## Data records
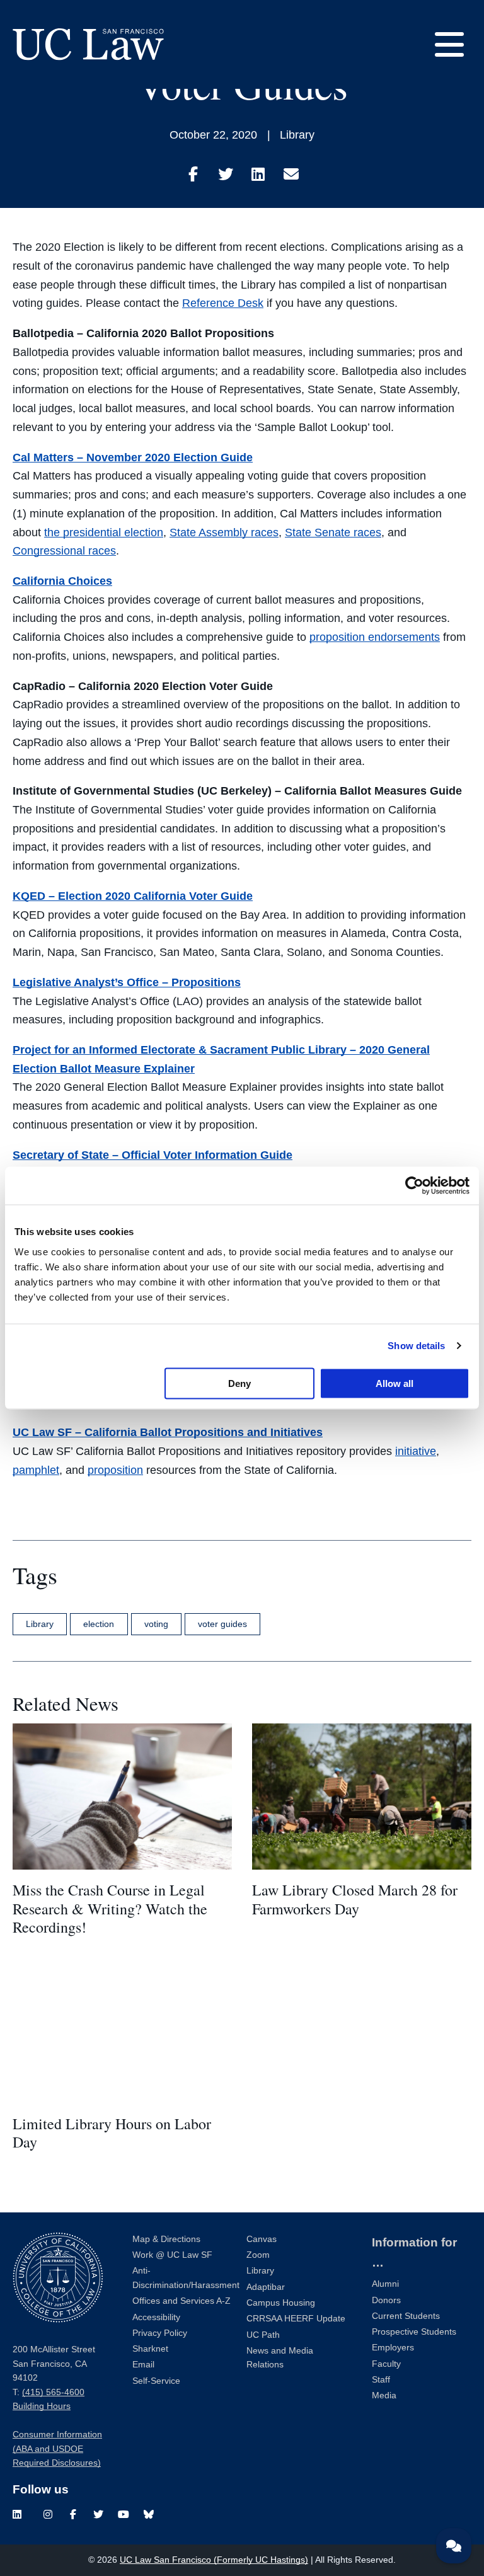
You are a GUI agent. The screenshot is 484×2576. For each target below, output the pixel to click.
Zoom (258, 2255)
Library (297, 135)
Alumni (385, 2284)
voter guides (222, 1624)
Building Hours (42, 2406)
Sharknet (150, 2349)
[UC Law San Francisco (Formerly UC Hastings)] (88, 44)
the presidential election (103, 532)
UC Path (263, 2335)
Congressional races (64, 550)
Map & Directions (166, 2239)
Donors (386, 2300)
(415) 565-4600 (53, 2392)
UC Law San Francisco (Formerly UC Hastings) (214, 2560)
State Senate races (333, 532)
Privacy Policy (159, 2333)
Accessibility (156, 2317)
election (98, 1624)
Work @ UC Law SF (172, 2255)
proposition (115, 1470)
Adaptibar (265, 2287)
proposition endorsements (374, 637)
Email (143, 2364)
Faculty (386, 2364)
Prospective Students (414, 2332)
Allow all (394, 1382)
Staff (381, 2379)
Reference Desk (222, 303)
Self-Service (156, 2381)
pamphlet (36, 1470)
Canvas (261, 2239)
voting (156, 1624)
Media (384, 2395)
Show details (416, 1345)
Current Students (406, 2316)
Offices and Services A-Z (181, 2301)
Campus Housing (280, 2303)
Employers (393, 2347)
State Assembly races (224, 532)
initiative (415, 1451)
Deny (239, 1382)
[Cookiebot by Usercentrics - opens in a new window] (414, 1185)
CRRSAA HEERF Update (295, 2318)
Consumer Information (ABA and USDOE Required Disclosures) (57, 2449)
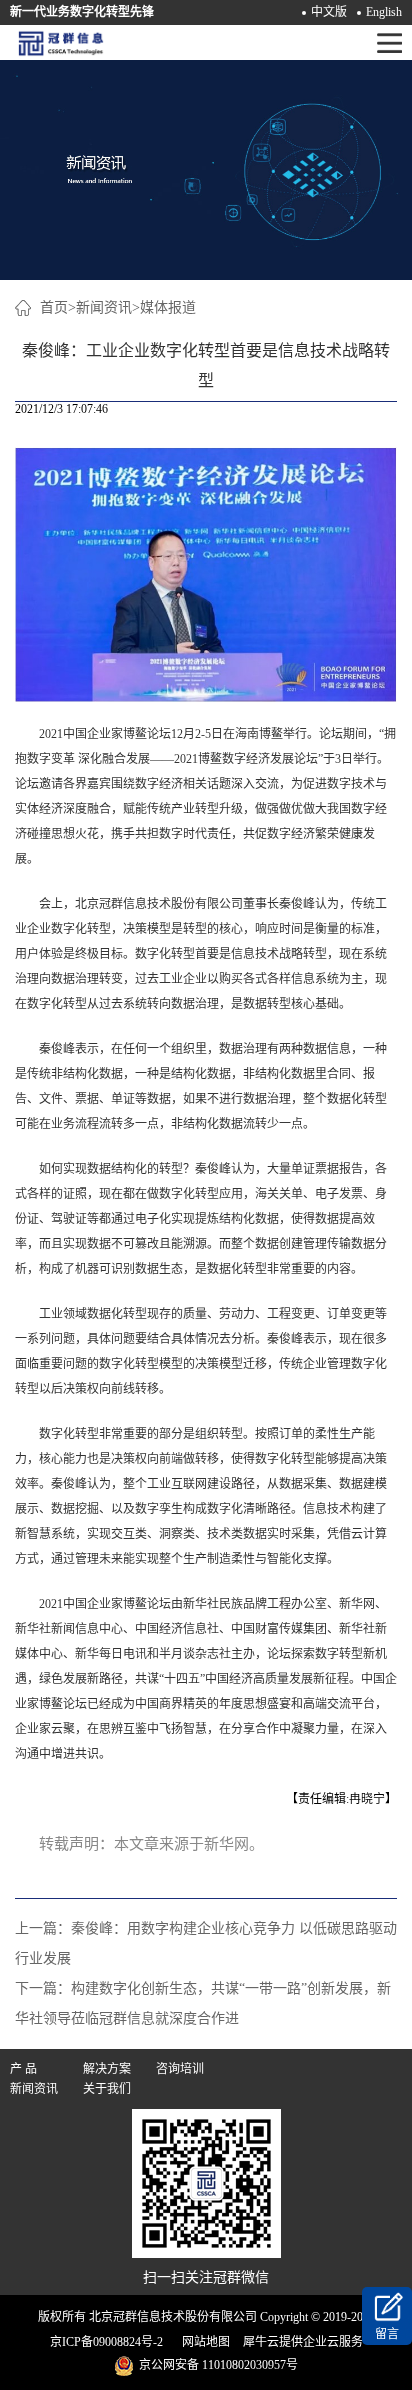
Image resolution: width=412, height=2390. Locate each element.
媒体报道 (168, 307)
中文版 (329, 12)
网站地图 (203, 2342)
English (384, 12)
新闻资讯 (104, 307)
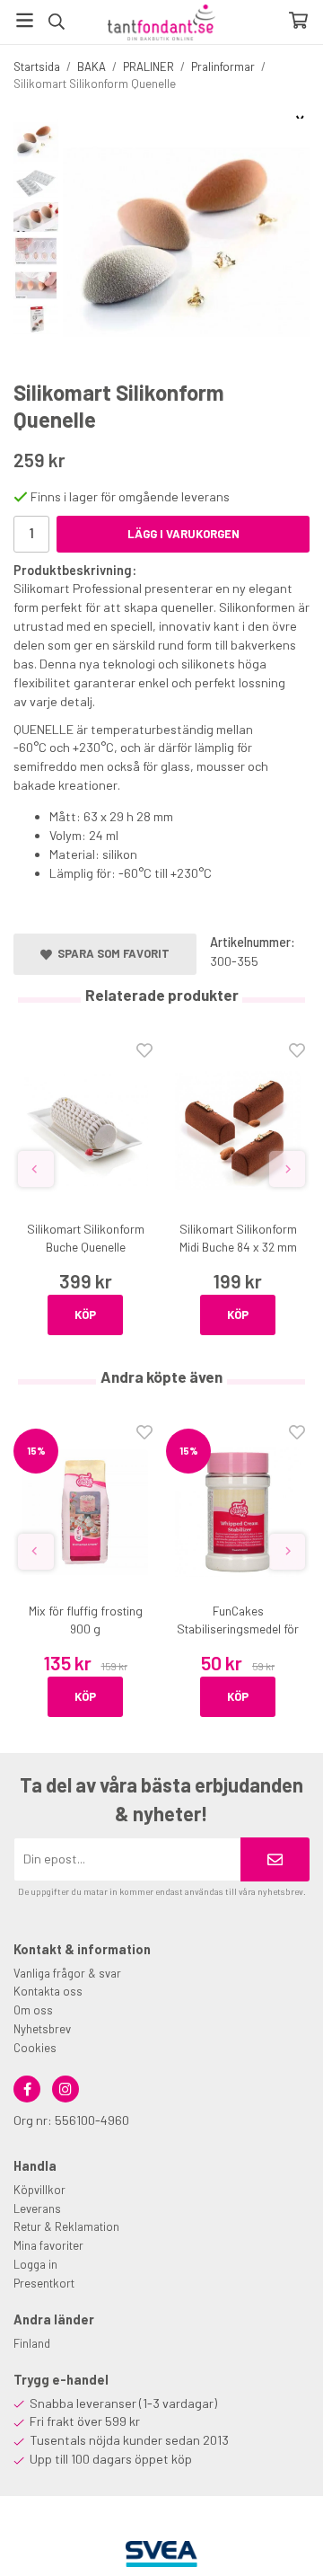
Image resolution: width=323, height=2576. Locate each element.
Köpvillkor (39, 2189)
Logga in (35, 2264)
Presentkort (43, 2283)
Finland (31, 2343)
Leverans (37, 2208)
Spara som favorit (111, 953)
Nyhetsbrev (42, 2029)
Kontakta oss (48, 1991)
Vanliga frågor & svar (67, 1973)
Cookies (35, 2047)
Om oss (33, 2010)
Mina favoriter (48, 2245)
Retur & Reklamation (66, 2226)
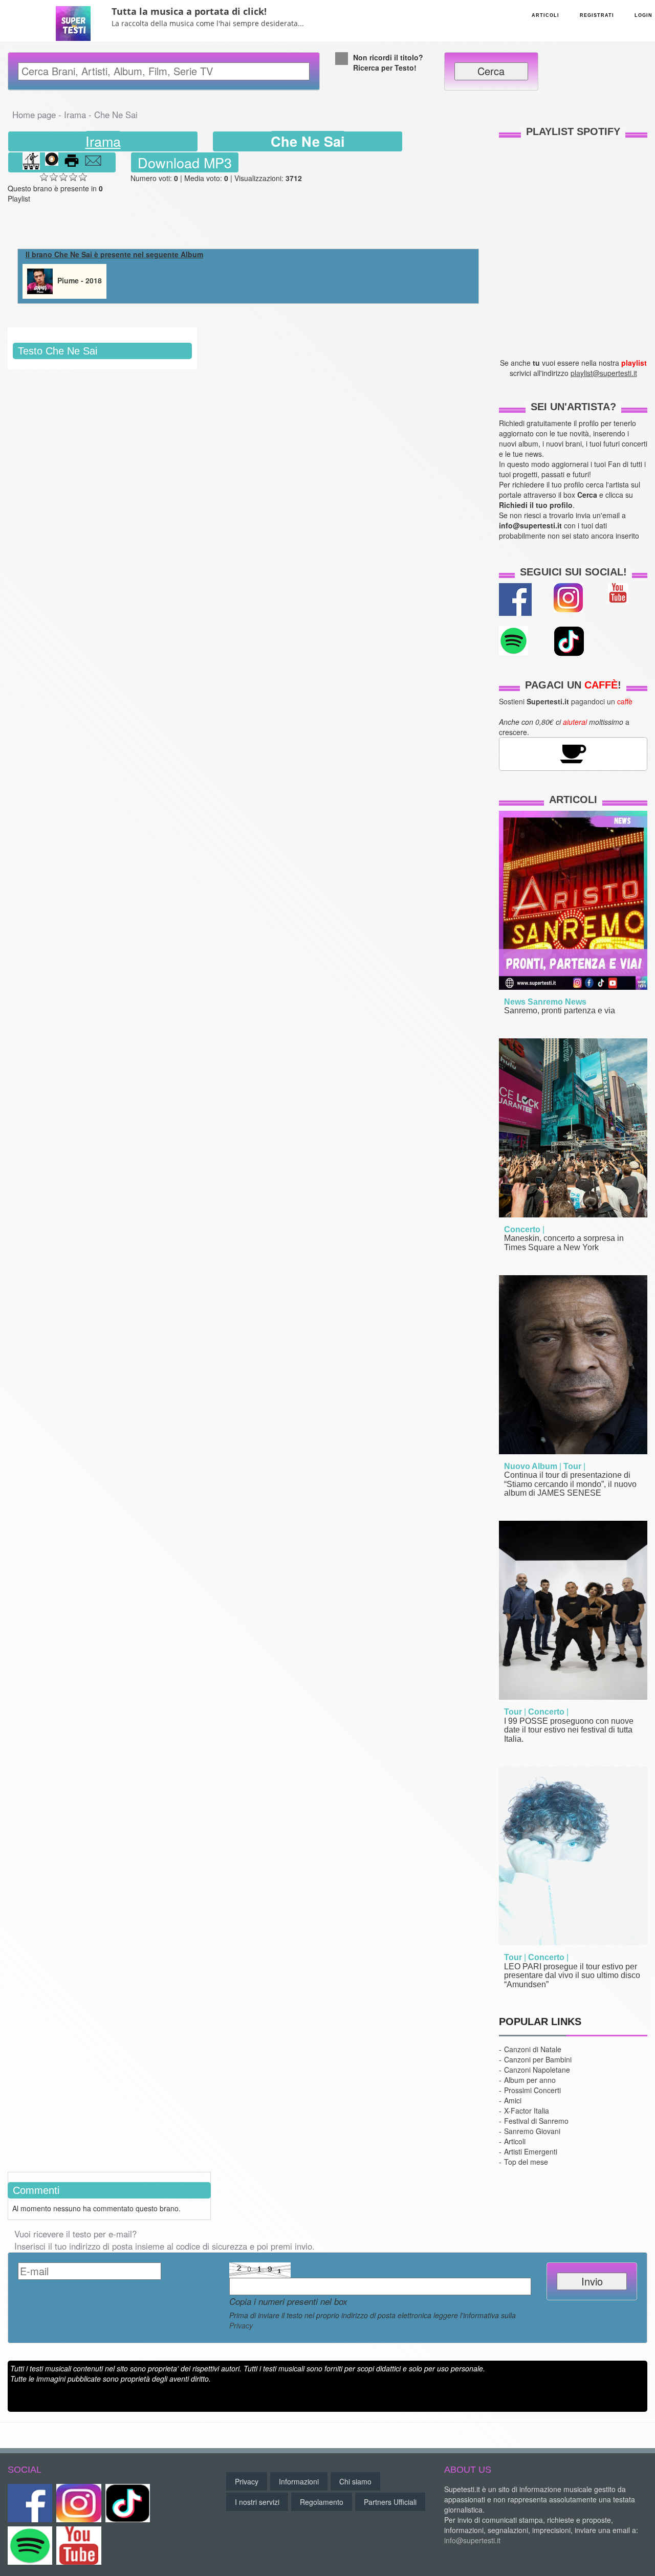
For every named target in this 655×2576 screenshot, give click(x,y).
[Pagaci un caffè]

## Task to complete
Retype, in the same exact form, the lines of the material above from the line holding "voting (156, 1624)" through the line holding "Deny (239, 1382)".

## Output of the exercise
voting (156, 1624)
Media (384, 2395)
Show details (416, 1345)
Current Students (406, 2316)
Offices and Services A-Z (181, 2301)
Campus Housing (280, 2303)
Employers (393, 2347)
State Assembly races (224, 532)
initiative (415, 1451)
Deny (239, 1382)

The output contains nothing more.